RFR (XS): 7114303: G1: assert(_g1->mark_in_progress()) failed: shouldn't be here otherwise

Wed Nov 23 22:53:24 UTC 2011

John,

I agree with Tony. Looks good. Ship it!

Bengt

On 2011-11-23 23:15, Tony Printezis wrote:
> John, looks good. Ship it.
>
> Tony
>
> On 11/23/2011 02:37 PM, John Cuthbertson wrote:
>> Hi Bengt, Tony,
>>
>> Thanks for the review. Good point about 
>> record_satb_drain_processed_buffers().
>>
>> The maximum number of buffers that will be processed  by this code is 
>> the # of  filled SATB buffers + # of Java threads + 1. Each Java 
>> thread has an embedded SATB pointer queue. In some threads, however, 
>> these could be empty.
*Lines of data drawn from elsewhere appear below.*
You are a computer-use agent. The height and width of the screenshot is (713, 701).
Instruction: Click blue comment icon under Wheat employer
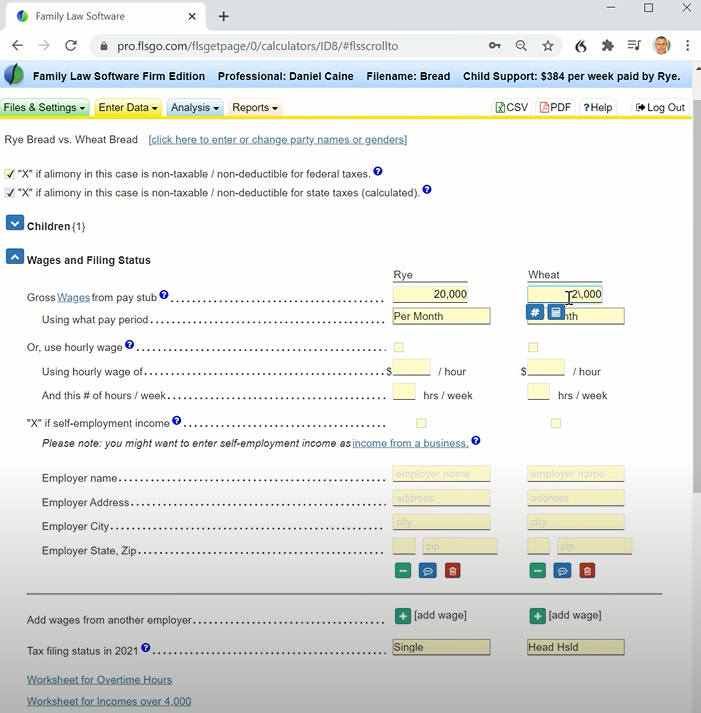(x=562, y=571)
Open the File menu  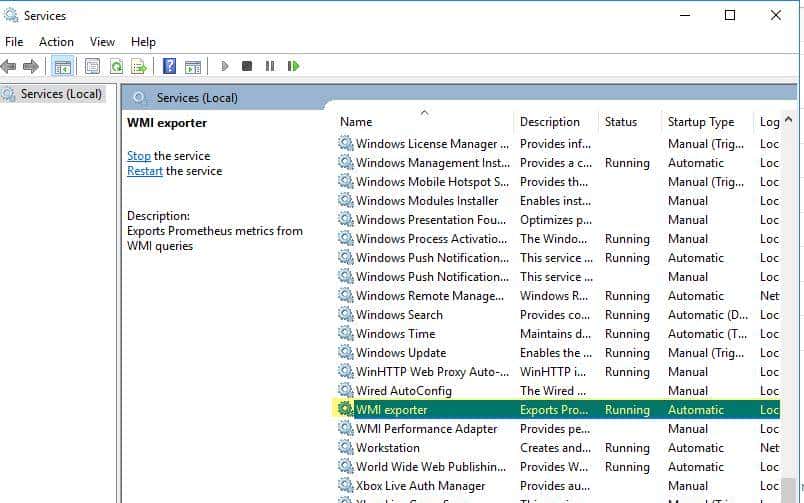pos(14,42)
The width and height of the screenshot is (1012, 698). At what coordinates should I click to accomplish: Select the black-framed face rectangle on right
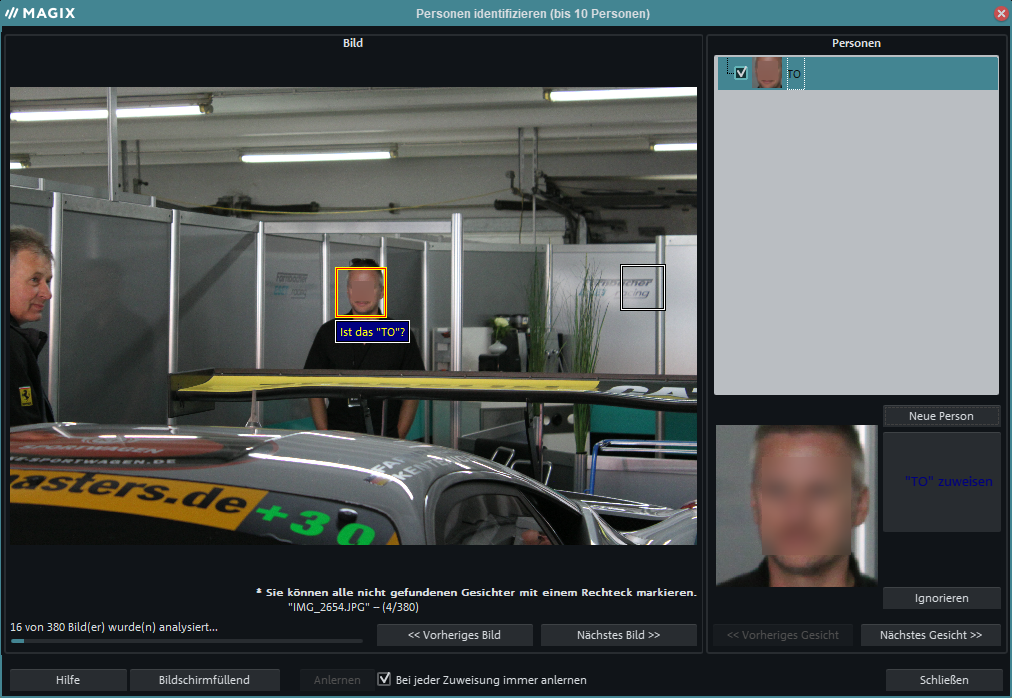[642, 287]
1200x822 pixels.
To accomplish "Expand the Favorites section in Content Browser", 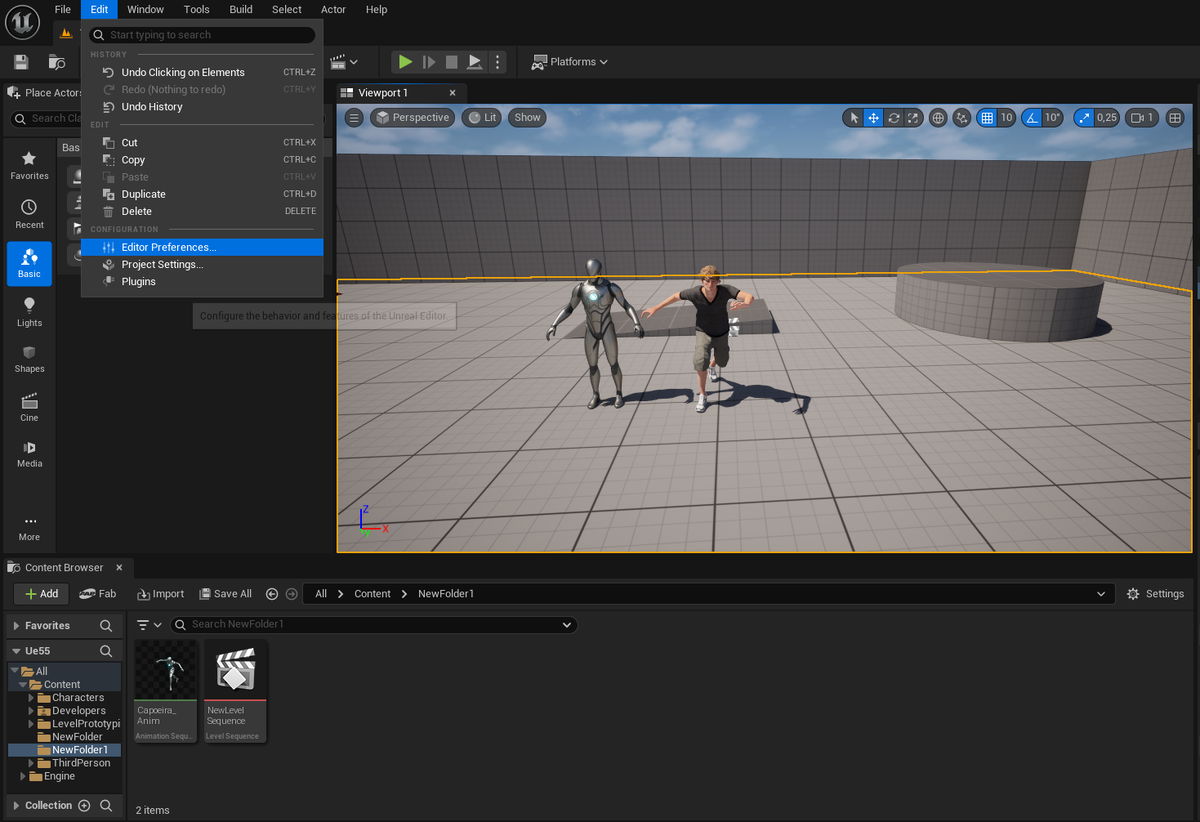I will click(15, 626).
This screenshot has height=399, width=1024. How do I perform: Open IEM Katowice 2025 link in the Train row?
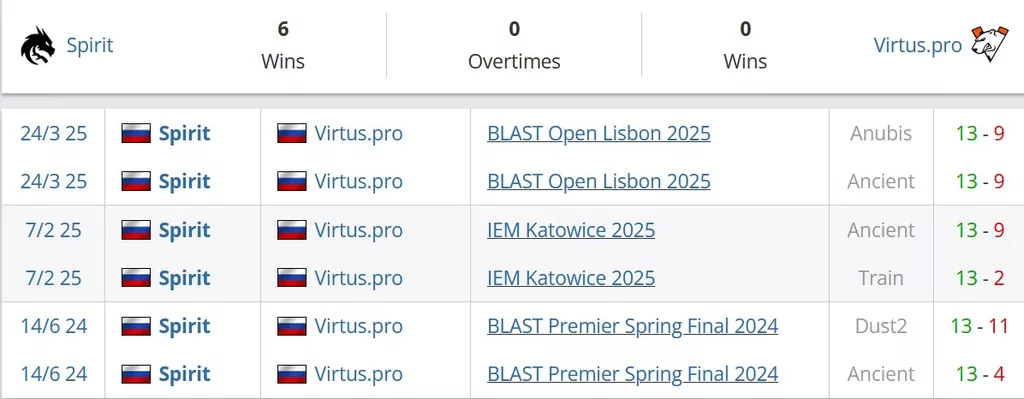pos(571,278)
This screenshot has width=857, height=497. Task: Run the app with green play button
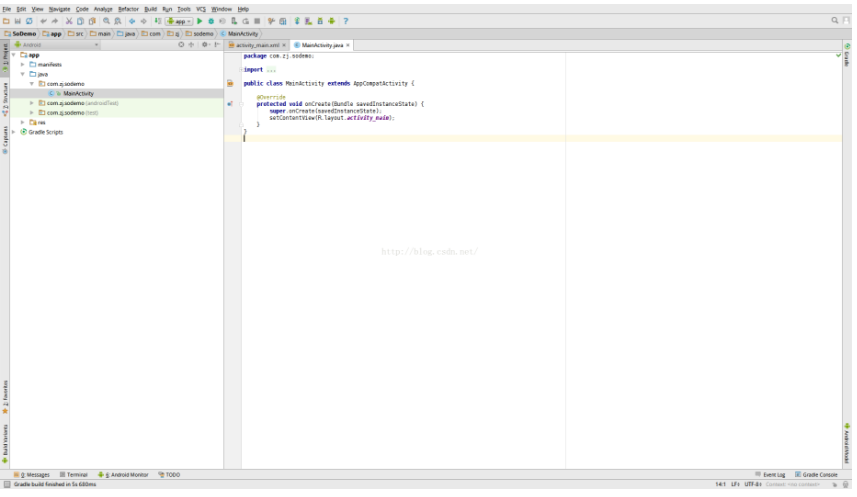click(199, 21)
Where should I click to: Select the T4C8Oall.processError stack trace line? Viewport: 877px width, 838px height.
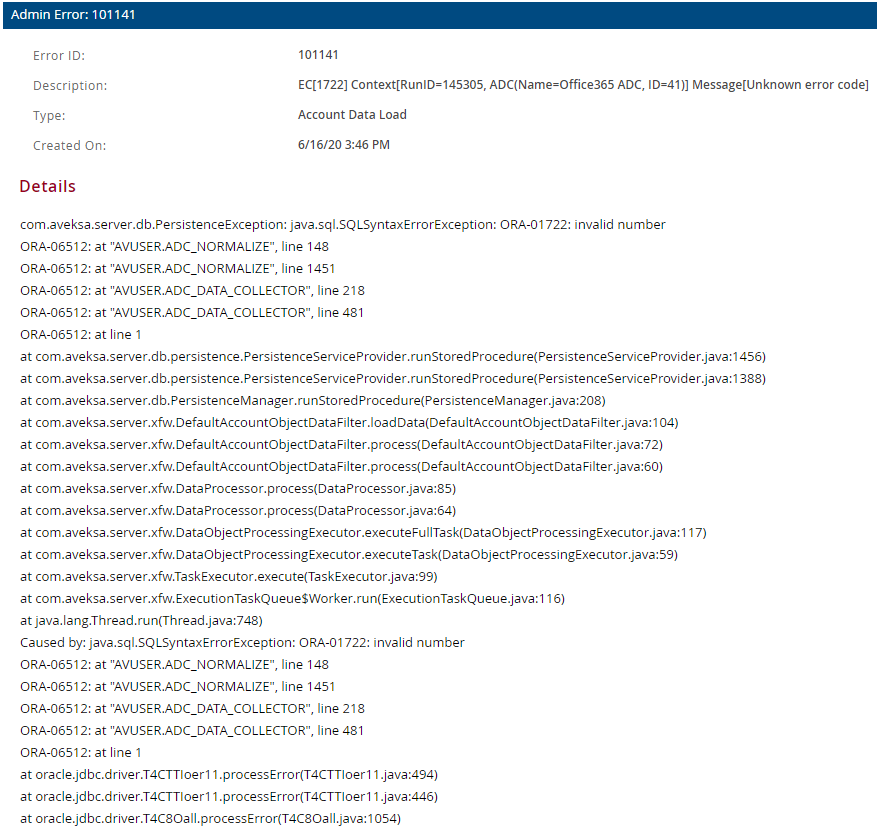coord(210,819)

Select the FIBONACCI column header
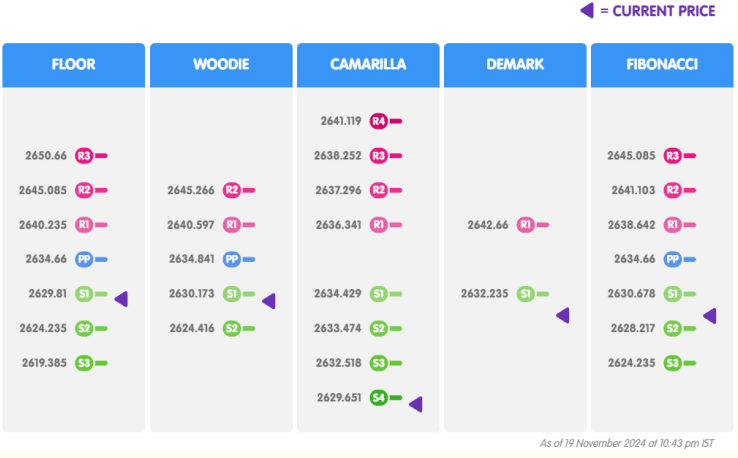[x=663, y=65]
Likewise with the shared SATB pointer queue 
>> (used by non-Java threads)
>>
>> Obtaining the number of completed SATB buffers that the drain closure 
>> is applied to is fairly straightforward but do we count empty buffers?
>>
>> I'm not sure how important the number of buffers processed is 
>> currently - given that it's currently serial code. It would be more 
>> important if the code were parallel as then we could  see the 
>> distribution.  I guess the number of buffers processed could tell us 
>> if marking is  not keeping up with the amount of mutation but we get 
>> that indirectly from the time.
>>
>> Anwyay I've removed the dead code. New webrev here: 
>> http://cr.openjdk.java.net/~johnc/7114303/webrev.1/
>>
>> Thanks,
>>
>> JohnC
>>
>>
>> On 11/23/11 02:26, Tony Printezis wrote:
>>> Bengt,
>>>
>>> That methods looks indeed not to be called, which means that 
>>> _last_satb_drain_processed_buffers is never set (I can't find any 
>>> assignments to it) and the reported SATB processed buffers
>>>
>>>       print_stats(2, "Processed Buffers", 
>>> _last_satb_drain_processed_buffers);
>>>
>>> will probably always be 0. So, if we think that this output is 
>>> important, we should make sure we actually 
>>> record_satb_drain_processed_buffers() it with the appropriate 
>>> number. If we don't, we should also remove 
>>> _last_satb_drain_processed_buffers and related code.
>>>
>>> Tony
>>>
>>> On 11/23/2011 02:44 AM, Bengt Rutisson wrote:
>>>>
>>>> Hi John,
>>>>
>>>> Looks good to me too.
>>>>
>>>> It seems like the method "void 
>>>> record_satb_drain_processed_buffers(int processed_buffers)" in 
>>>> g1CollectorPolicy.hpp is dead code. I found it since it contains 
>>>> the same assert that your CR reported.
>>>>
>>>> Any chance of removing that method as well as part of your change?
>>>>
>>>> Bengt
>>>>
>>>> On 2011-11-22 21:45, John Cuthbertson wrote:
>>>>> Hi Everyone,
>>>>>
>>>>> Can I have a couple of volunteers review this small change? The 
>>>>> webrev can be found at: 
>>>>> http://cr.openjdk.java.net/~johnc/7114303/webrev.0/
>>>>>
>>>>> Summary:
>>>>> There is a race between the concurrent mark thread updating the 
>>>>> mark in progress flag and it being read by the VM thread during an 
>>>>> evacuation pause. This is because, at the time the concurrent mark 
>>>>> thread updates the flag, it is not part of the suspendible thread 
>>>>> set and so is not blocked. The solution is to have the concurrent 
>>>>> mark thread join the STS just before updating the flag.
>>>>>
>>>>> The race was confirmed by inserting a small delay immediately 
>>>>> before calling G1CollectorPolicy::record_satb_drain_time(). The 
>>>>> delay increased failure rate to 1/5 for a 20ms delay and 4/5 for a 
>>>>> 50ms delay.
>>>>>
>>>>> Testing: a few thousand iterations of the failing test case with a 
>>>>> JVM that included both fix and delay.
>>>>>
>>>>> Thanks,
>>>>>
>>>>> JohnC
>>>>
>>